The Charing Cross: Victorian Medievalism

According to etymologists, the word ‘charing’ seems to come from the old English – “cerring”- meaning a bend, hence ‘charing’ appearing on many old maps, and even now featuring as the name, or part of the name, of some English villages.

In the early medieval period when London still existed within its city walls, and before Westminster had significantly expanded, there was a hamlet called Charing that sat in a bend of the Thames, and it is this that morphs into the modern placename of Charing Cross.

That “cross”, which one can see on the Agas map of 1561, was a physical structure that stood just south of where Trafalgar Square is today, on the spot where the equestrian statue of Charles I now gazes down Whitehall. (This point is the spot to/from which all distances from/to ‘London’ are measured.) It honoured Eleanor of Castile, wife of Edward I (aka “Longshanks” or “the hammer of the Scots”).

When Eleanor died in 1290, in a village close to Lincoln, her body was brought back to London for burial in Westminster Abbey, where it still resides. The 120+ mile journey south took twelve days, and wherever the coffin rested overnight Edward had a memorial cross built in her memory. Three of these – at Geddington and Hardingstone in Northamptonshire, and at Waltham Cross (n.b.) – survive largely intact. The others have disappeared or exist as fragments.

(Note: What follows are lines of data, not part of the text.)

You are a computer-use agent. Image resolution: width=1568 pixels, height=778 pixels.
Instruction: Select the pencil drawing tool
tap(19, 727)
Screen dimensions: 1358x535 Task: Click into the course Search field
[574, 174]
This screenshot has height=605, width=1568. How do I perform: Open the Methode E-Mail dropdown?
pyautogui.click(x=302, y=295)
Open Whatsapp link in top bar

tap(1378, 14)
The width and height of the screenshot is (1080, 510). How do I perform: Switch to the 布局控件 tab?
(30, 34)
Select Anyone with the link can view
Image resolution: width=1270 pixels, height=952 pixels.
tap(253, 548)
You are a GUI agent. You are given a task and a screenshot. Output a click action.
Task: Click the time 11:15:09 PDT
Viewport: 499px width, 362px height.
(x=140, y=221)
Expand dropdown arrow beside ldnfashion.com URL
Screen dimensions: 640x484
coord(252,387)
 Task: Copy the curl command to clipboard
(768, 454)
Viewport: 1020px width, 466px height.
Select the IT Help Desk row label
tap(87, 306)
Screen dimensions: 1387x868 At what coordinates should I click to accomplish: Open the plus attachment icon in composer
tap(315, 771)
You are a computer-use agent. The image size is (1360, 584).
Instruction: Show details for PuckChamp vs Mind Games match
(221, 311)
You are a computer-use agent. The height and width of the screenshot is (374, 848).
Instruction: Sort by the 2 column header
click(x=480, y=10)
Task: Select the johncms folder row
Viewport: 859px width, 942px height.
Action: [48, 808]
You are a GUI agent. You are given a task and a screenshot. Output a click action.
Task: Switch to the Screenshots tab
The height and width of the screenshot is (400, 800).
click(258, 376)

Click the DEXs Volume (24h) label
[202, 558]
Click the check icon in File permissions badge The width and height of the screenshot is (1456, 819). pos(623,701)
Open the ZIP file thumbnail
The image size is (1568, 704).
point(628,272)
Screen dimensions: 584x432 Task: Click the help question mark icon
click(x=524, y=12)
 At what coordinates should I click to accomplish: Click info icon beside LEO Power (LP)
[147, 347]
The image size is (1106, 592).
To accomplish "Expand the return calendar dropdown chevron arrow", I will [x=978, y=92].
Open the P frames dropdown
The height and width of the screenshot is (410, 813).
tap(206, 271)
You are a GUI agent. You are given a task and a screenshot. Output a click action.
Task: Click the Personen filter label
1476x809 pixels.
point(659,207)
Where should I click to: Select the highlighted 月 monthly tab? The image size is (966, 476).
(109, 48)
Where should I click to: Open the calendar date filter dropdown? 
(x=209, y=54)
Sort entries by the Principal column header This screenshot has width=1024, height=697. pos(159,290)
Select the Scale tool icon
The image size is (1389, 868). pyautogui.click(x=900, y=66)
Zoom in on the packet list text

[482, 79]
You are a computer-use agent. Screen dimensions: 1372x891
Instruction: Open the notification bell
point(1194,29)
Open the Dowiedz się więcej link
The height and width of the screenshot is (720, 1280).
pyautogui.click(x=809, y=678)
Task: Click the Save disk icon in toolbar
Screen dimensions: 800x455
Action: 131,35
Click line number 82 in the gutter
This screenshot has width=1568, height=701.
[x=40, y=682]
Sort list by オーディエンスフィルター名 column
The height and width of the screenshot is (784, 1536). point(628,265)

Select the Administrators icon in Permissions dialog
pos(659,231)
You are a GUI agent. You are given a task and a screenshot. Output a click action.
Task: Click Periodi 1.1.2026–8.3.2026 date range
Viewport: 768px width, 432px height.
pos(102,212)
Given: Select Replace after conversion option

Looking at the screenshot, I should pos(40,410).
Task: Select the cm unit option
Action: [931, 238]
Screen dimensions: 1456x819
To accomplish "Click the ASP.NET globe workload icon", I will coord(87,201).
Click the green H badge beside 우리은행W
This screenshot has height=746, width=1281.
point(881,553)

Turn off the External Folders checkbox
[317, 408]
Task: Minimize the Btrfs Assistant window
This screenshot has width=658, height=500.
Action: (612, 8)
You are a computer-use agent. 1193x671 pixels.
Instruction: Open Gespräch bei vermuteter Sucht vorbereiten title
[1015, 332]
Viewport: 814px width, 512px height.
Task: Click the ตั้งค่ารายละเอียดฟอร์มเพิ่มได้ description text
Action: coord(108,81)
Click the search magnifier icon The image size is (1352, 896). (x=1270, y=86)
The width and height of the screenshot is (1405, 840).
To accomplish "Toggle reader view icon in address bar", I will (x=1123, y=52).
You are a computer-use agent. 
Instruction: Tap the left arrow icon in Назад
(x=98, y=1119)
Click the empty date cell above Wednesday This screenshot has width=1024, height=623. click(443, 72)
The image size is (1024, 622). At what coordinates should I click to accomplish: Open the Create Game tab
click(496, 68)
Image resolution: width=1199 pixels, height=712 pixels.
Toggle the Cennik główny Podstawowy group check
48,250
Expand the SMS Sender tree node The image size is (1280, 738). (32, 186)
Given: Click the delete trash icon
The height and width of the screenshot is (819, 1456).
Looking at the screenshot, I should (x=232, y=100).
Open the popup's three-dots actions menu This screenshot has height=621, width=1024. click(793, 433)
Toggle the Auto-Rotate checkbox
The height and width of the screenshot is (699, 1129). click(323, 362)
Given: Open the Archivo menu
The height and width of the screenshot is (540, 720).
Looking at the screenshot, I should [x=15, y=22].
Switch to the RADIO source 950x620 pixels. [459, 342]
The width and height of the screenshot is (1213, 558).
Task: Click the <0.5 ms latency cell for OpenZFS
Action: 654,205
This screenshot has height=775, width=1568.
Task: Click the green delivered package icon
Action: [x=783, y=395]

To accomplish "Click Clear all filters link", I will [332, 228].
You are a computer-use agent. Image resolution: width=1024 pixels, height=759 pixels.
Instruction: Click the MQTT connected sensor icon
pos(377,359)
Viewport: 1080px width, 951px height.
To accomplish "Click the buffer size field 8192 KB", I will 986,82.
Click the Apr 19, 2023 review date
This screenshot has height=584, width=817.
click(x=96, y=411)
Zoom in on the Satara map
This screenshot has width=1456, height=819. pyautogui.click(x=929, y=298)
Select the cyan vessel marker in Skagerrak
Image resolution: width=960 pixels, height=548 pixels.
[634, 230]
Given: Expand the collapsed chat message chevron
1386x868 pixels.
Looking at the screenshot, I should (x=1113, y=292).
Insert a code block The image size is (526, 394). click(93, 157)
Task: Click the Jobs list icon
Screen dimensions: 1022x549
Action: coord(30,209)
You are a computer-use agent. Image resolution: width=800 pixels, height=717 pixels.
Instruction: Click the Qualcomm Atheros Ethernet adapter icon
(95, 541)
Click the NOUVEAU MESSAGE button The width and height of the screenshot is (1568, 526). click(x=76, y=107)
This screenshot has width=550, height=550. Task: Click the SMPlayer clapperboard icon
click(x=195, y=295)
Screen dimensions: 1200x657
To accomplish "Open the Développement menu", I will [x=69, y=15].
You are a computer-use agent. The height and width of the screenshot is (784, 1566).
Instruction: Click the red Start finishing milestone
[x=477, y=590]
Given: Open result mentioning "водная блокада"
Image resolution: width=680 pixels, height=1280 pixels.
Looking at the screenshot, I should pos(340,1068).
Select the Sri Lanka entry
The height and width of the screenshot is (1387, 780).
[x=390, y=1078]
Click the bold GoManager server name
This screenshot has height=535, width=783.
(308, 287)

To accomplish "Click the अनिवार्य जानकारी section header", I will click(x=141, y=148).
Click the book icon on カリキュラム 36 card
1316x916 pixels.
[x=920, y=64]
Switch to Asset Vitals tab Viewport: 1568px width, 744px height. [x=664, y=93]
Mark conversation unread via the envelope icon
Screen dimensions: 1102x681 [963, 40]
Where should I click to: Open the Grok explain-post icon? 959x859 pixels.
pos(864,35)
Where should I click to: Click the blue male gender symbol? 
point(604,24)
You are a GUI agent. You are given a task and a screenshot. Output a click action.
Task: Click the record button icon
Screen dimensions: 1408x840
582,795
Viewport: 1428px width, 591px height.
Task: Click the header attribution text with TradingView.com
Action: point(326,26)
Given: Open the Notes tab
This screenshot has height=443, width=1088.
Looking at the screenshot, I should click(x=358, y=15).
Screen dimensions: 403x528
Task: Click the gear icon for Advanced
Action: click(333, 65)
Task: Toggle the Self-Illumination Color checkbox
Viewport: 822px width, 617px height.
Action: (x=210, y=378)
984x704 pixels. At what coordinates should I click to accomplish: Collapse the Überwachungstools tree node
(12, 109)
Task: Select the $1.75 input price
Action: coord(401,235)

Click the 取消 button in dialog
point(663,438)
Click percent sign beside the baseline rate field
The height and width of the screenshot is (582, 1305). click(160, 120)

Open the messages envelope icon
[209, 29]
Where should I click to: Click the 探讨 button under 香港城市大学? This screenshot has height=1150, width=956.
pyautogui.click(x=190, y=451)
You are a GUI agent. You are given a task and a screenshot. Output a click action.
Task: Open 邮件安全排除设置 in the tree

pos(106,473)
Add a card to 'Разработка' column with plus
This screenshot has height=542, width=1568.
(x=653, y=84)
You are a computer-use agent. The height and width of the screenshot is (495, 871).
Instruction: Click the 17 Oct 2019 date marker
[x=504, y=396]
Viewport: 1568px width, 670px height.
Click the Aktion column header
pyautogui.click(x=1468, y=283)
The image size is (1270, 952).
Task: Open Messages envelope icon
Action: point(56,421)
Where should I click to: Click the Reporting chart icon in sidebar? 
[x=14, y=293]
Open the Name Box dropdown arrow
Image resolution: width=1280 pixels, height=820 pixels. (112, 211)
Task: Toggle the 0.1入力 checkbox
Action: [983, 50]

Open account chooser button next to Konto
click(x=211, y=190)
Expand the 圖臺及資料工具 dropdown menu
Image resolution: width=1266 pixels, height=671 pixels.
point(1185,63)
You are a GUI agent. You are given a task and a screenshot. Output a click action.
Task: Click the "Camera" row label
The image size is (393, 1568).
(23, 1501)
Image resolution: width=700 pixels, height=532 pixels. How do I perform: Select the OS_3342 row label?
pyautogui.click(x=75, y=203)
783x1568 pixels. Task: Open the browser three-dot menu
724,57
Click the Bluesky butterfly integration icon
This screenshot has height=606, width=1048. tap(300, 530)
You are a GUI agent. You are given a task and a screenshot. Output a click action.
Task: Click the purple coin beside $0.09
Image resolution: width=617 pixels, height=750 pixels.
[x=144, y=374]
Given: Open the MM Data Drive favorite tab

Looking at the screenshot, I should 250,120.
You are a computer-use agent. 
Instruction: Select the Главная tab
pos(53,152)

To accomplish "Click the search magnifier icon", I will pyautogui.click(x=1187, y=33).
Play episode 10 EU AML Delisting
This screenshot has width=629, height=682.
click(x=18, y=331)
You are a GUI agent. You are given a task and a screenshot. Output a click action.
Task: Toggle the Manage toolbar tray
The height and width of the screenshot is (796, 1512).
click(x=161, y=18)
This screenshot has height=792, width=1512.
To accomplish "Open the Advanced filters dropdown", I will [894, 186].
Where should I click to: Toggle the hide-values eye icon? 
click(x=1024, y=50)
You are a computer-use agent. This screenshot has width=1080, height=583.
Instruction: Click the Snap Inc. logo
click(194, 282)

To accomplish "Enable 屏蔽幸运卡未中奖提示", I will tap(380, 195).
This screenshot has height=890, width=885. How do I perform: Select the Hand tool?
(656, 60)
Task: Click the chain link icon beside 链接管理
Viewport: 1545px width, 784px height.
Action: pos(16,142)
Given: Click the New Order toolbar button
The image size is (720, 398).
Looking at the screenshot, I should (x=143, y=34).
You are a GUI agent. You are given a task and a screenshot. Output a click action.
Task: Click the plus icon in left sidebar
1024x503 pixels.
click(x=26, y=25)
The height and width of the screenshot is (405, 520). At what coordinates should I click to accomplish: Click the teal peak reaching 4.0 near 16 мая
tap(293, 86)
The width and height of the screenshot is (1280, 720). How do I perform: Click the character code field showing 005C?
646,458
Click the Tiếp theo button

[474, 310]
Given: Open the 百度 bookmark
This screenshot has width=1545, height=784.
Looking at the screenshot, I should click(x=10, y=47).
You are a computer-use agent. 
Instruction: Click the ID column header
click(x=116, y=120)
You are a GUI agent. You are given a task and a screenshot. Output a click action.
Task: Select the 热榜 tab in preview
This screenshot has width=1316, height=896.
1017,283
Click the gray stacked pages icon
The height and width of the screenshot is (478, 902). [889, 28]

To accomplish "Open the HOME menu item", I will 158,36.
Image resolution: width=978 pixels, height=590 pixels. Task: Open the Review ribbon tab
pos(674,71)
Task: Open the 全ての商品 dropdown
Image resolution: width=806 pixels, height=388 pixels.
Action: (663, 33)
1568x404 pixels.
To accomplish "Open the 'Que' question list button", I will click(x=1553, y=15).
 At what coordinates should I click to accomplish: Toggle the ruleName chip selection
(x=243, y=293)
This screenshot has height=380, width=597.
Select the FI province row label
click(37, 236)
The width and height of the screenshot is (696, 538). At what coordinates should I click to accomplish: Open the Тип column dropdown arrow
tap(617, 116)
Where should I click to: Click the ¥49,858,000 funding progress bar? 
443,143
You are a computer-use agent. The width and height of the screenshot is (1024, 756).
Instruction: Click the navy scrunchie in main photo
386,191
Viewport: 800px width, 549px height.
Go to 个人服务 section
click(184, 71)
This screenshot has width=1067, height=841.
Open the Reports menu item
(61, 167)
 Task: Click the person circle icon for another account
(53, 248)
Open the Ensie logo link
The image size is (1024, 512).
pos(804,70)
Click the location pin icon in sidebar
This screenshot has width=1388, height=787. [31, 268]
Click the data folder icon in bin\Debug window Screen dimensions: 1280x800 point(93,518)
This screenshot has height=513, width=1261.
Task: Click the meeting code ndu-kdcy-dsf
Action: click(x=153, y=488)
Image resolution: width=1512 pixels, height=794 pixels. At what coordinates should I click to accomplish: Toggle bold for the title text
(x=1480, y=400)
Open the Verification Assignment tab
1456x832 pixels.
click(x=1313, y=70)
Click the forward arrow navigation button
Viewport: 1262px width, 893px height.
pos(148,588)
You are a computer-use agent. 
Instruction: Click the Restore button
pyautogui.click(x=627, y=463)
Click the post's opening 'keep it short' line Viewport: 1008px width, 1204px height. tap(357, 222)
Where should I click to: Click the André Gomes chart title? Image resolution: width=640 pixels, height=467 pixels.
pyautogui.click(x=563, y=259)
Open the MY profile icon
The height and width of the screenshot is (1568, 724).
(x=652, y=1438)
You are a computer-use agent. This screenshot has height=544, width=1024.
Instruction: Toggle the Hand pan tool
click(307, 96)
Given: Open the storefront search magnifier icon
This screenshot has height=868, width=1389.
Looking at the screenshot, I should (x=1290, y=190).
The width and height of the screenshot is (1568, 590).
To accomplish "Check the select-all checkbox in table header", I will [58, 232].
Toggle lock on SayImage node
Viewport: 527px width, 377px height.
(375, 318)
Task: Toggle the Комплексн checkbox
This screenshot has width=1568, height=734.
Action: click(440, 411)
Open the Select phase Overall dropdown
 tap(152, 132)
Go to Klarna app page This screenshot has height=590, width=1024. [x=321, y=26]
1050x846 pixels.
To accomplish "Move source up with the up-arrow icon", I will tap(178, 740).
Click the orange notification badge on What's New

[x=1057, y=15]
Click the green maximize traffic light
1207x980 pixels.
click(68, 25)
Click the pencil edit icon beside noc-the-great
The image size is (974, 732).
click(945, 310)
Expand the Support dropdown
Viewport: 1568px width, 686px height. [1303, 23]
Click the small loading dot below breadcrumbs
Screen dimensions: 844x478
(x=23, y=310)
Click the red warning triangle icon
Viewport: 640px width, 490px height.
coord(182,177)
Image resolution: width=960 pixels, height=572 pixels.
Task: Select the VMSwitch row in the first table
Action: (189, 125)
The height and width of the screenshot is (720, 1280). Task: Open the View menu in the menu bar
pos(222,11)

There were two in London: one in Cheapside (in the City, where the majority of the population lived), the other in Charing – hence the district becoming known as Charing Cross. Both of these seem to have fallen victim to the iconoclasm of the English Civil War; London came out for Parliament against the king and was strongly anti-catholic. Anything that smacked of ‘papist idolatry’ was likely to fall victim to the Puritan sensibilities of the city. Thus it was that the cross at Charing, the most expensive and lavish of the twelve erected, that marked the place where Eleanor’s bier spent the night before the Abbey funeral, was demolished in 1647.

What then is the monument that stands in the courtyard of Charing Cross station? Well, this is a Victorian reimagining of the medieval cross, commissioned by the South Eastern Railway Company for their newly opened station in 1865. Designed by the architect Edward Barry (son of Charles, of Houses of Parliament fame), who was also responsible for the Charing Cross hotel above the station (as well as the Royal Opera House and the Star + Garter hotel in Richmond), it is a 19th century gothic revival vision of the original. Barry’s design takes inspiration from three drawings of that 13th century cross, some of the surviving crosses, Eleanor’s tomb in the Abbey and from George Gilbert Scott’s Martyrs’ Memorial in Oxford. The sculptures on the cross, including eight of Eleanor towards the top of structure, were carved by Thomas Earp.

At 70’ high (21 metres) it is almost certainly taller than the original, and much more ornate, the Victorians never passing up the opportunity to add decorative flourishes. It is also sited some 200m from where the Eleanor cross originally stood.

Despite being restored by Network Rail in 2009/10 it still feels almost neglected in its current location, invisible against the backdrop of Barry’s hotel, and hemmed in by a wall and railings, and by cars and a bicycle racks within the courtyard. Edward I would certainly not have approved.